Yes, we are so divided in our country. Yes, we have problems, but we have faced harder times as a people. And when we begin to feel despair and question God for not intervening and doing things the way we would want, let us remember that God does not work that way. God works through us when our hearts are open to change. Let us commit to a humble trust that the future ultimately belongs to a loving God. Let us make a commitment to stay calm and connected and concentrated on what God wants to bring to life. In these troubled times, the world needs people of humble faith who model the loving way of God.

I close by sharing a prayer by Rev. Elizabeth Kaeton:

This new day has dawned with this country more divided than it has been since the days of the Civil War. Half of your people are rejoicing while the other half are stunned and sore afraid. What divided us then continues to tear at the seams of the fabric of this nation. We are a United Divided States.

Help us to remember that the experiment called democracy is not over; it is still being tested. After 240 years of existence, the final results are not yet in. We still have work to do. It stretches out before us, across wheat fields and deserts, from the mountains to the prairies, from sea to shining sea.

In the midst of our sense of victory, help us to remember your call to us to love one another as you love us.

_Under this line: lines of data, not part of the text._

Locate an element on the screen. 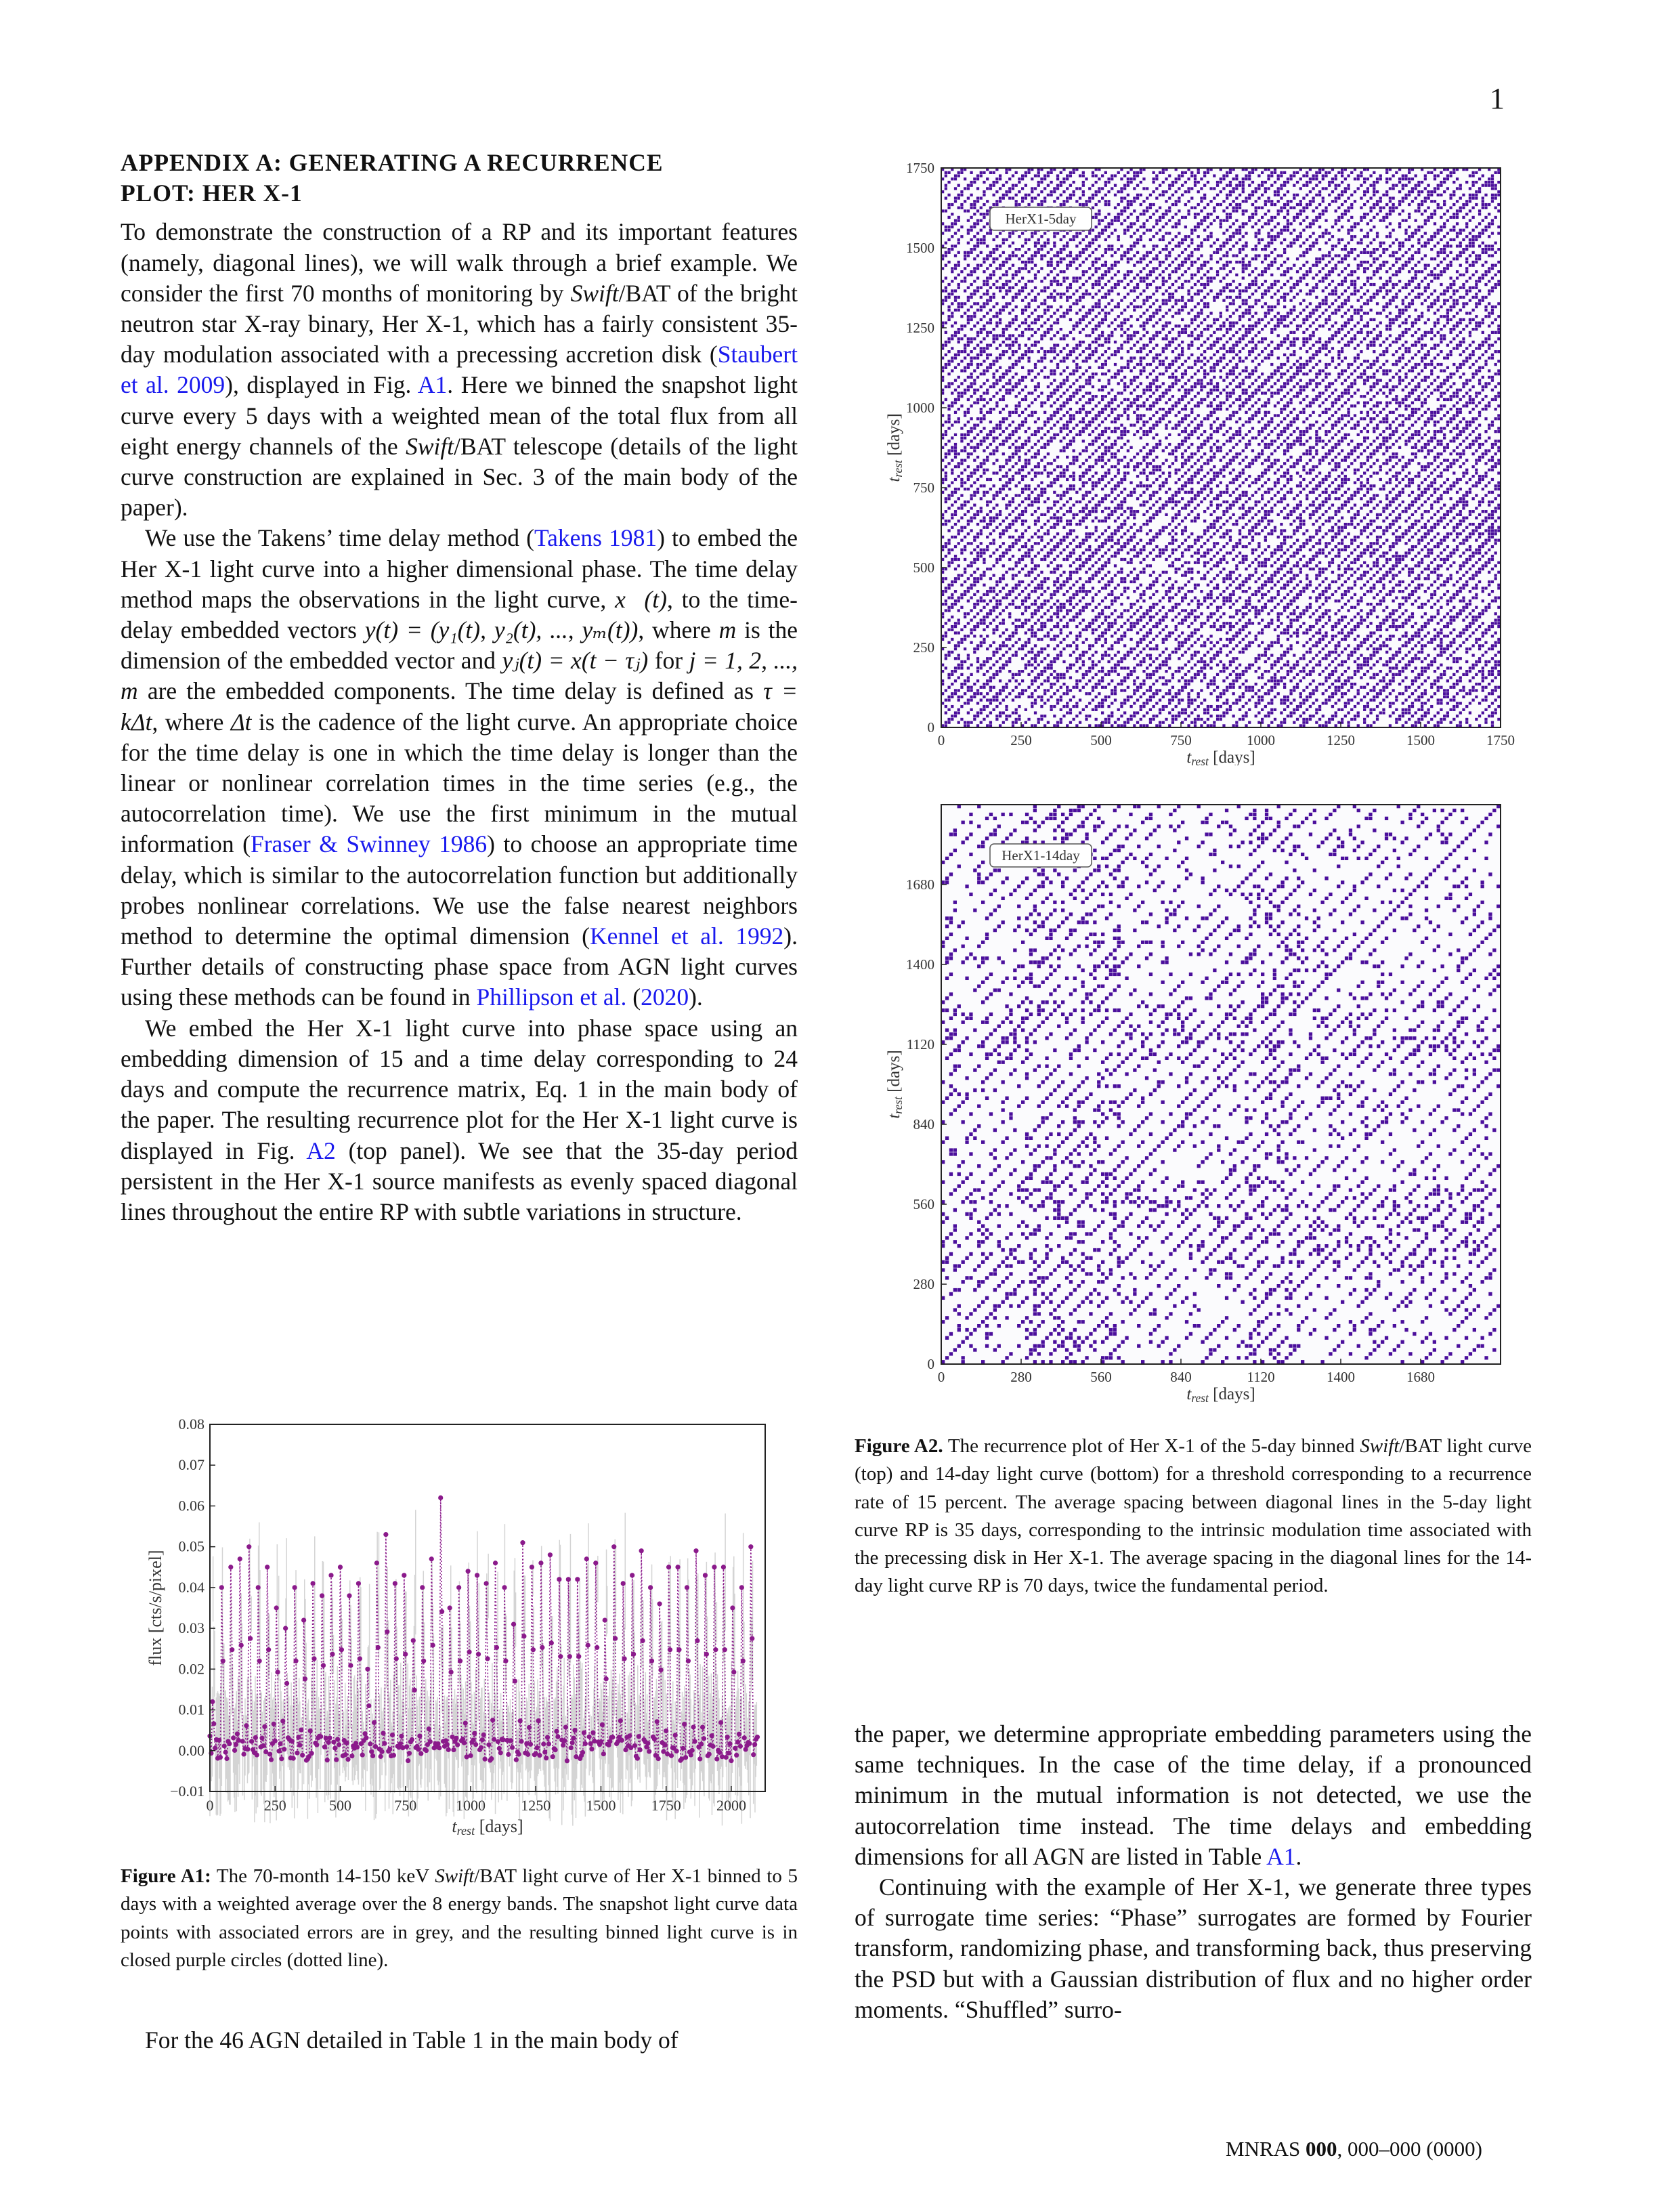  citation-link: Phillipson et al. is located at coordinates (552, 997).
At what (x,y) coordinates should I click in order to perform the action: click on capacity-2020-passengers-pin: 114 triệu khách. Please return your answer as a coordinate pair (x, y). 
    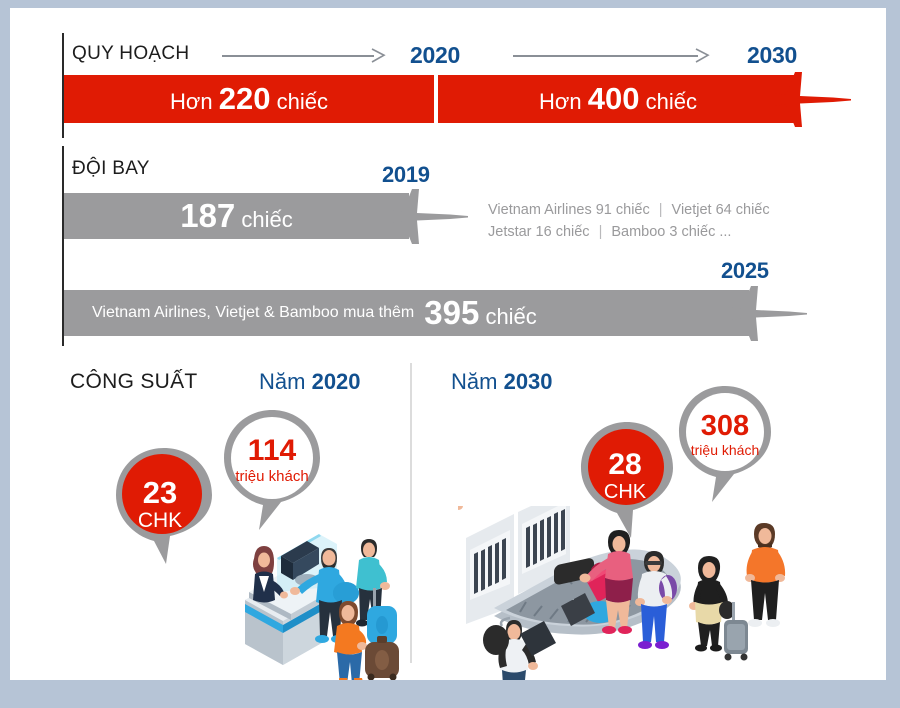
    Looking at the image, I should click on (272, 472).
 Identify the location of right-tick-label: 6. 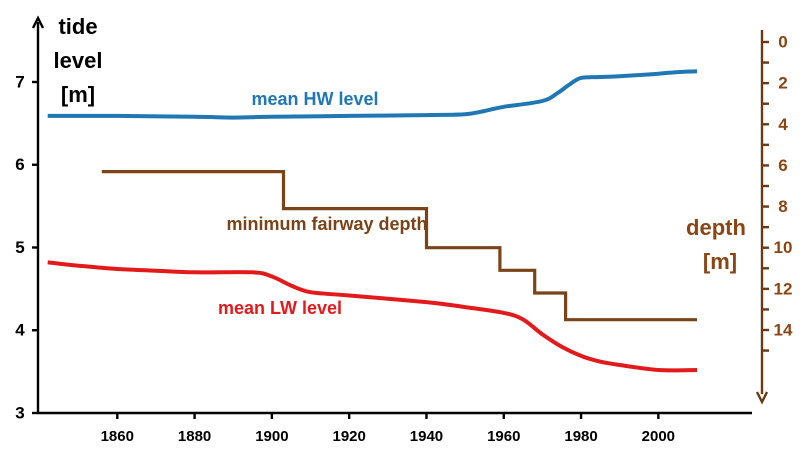
(782, 166).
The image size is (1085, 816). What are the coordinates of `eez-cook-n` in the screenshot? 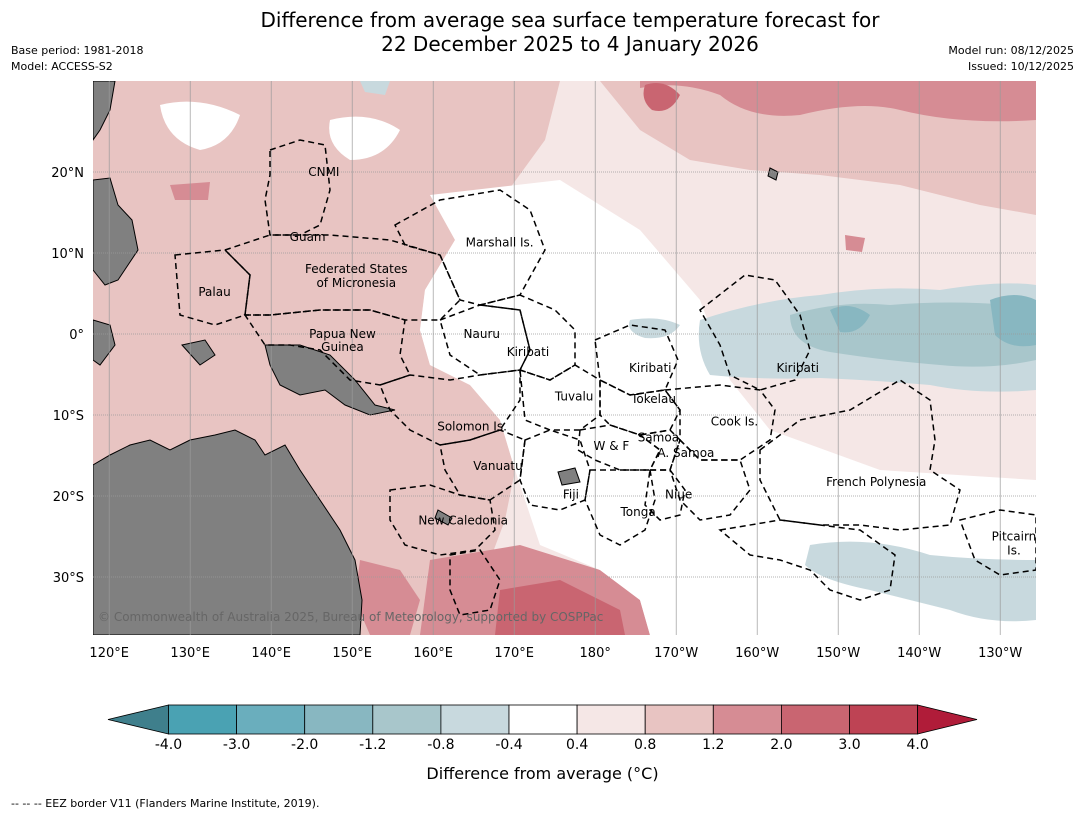 It's located at (720, 422).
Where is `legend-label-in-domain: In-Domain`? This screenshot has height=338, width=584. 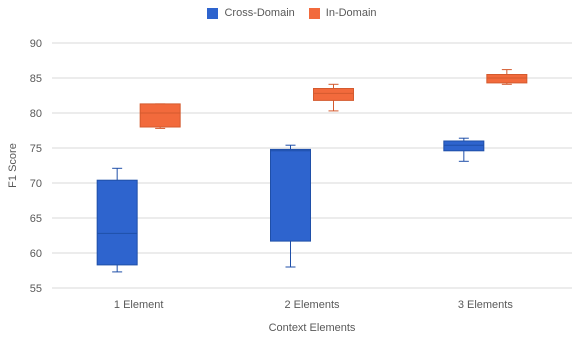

In the midst of our sense of defeat, help us to remember that you still reign; you alone are worshiped; you alone are God.

Help us to put aside our own feelings—jumbled and confused as they may be at the moment—in service of others, our families and friends and neighbors—here and around the world.

Help us remember your high calling to us to be agents of forgiveness and reconciliation, love and peace, healing and hope in a world made dark by fear and hatred and brokenness.

Help us to rebuild this nation by seeking out your image in the face of others, finding the best in us to serve those who are the least, the lost and the lonely.

Help us to remember the words of one of your servants of old who reminded us that ‘perfect love casts out fear’. Help us perfect our love.

We are your people. You know us by many names. You are our God. We know you by many names.

May we find strength in our diversity and seek the courage to live into what is written on every piece of currency in this nation: In God we Trust. In God. We Trust.

For only in [God] can we live in safety. Only in [God] will we find justice. Only in [God] will we know the peace that passes all human understanding.[1]

May it be so. Amen.

[1]Rev. Elizabeth Kaeton, “A Prayer to Heal a Divided Nation,” Religious Coalition for Reproductive Choice, (accessed November 12, 2020).